RDC-USA: le partenariat stratégique entre dans sa phase opérationnelle

RDC-USA: le partenariat stratégique entre dans sa phase opérationnelle

Le partenariat stratégique entre la République démocratique du Congo (RDC) et les États-Unis franchit un cap décisif avec la tenue, jeudi 5 Février 2026 de la première réunion du Comité de pilotage conjoint (Joint Steering Committee – JSC). Cette rencontre marque l’entrée officielle de l’accord dans sa phase opérationnelle.

Les discussions ont porté en priorité sur l’examen de la liste des actifs stratégiques (Strategic Asset Reserve – SAR) transmise par la partie congolaise. Ce document recense notamment des minerais critiques, de l’or ainsi que des zones d’exploration, destinés à servir de base à un rapport conjoint visant à orienter le secteur privé américain vers des opportunités d’investissement jugées stratégiques.

Les projets soutenus par la U.S. International Development Finance Corporation (DFC) ont été identifiés comme prioritaires. À cet effet, une assistance technique renforcée est annoncée, avec le déploiement d’équipes américaines sur le terrain afin d’identifier, en collaboration avec les autorités congolaises, les besoins d’accompagnement et de structuration des projets.

Une architecture institutionnelle bien définie

L’accord RDC–États-Unis repose sur un calendrier précis.
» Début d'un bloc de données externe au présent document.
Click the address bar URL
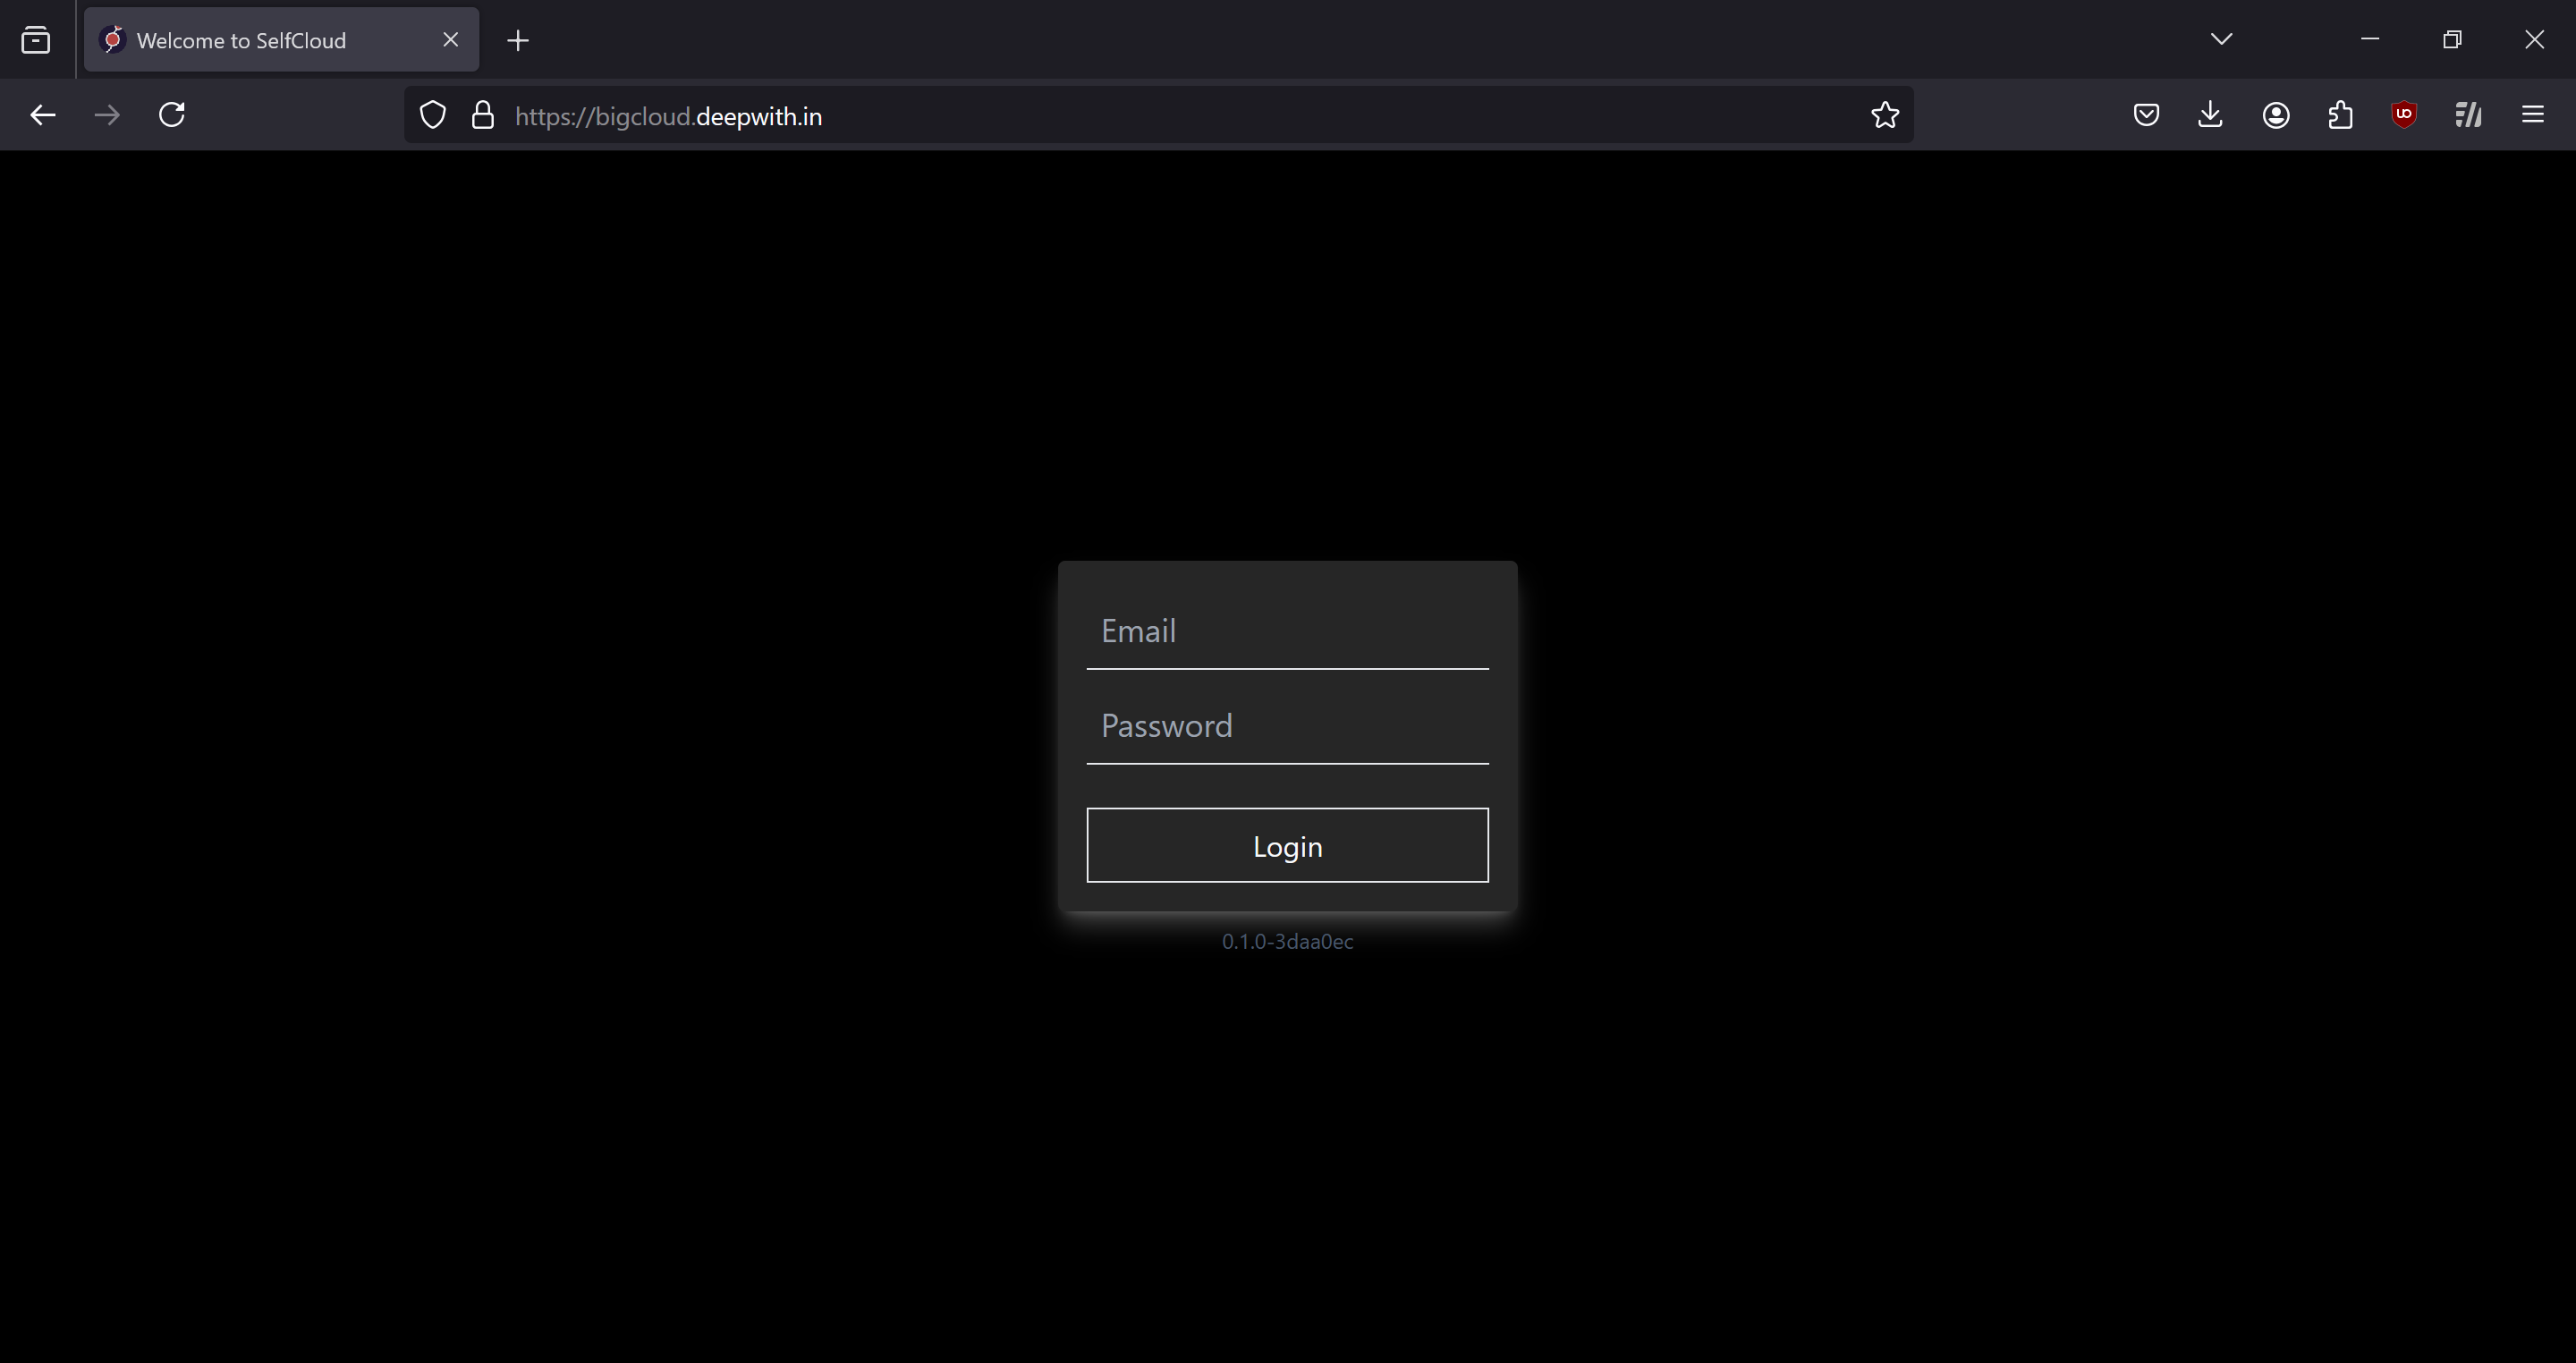pyautogui.click(x=668, y=115)
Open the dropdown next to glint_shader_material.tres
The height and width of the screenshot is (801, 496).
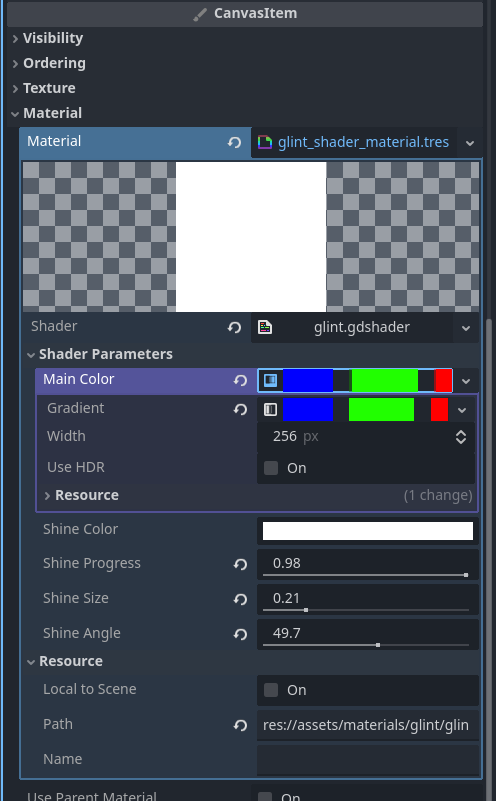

Dans les quinze jours suivant son entrée en vigueur, les deux parties ont notifié la composition de leurs délégations au sein du JSC. Côté américain, y participent notamment les départements d’État, du Trésor et du Commerce, la DFC ainsi qu’une autre agence désignée. La RDC y est représentée par les ministères clés et la Présidence de la République.

Dans un délai de trente jours, Kinshasa a transmis la liste initiale des actifs du SAR et des projets stratégiques désignés, considérés comme moteurs de l’industrialisation et de la stabilisation économique du pays. La première réunion du comité, tenue dans le délai de 90 jours prévu, consacre le JSC comme l’organe central de pilotage du partenariat. Il se réunira deux fois par an, avec la possibilité de sessions extraordinaires.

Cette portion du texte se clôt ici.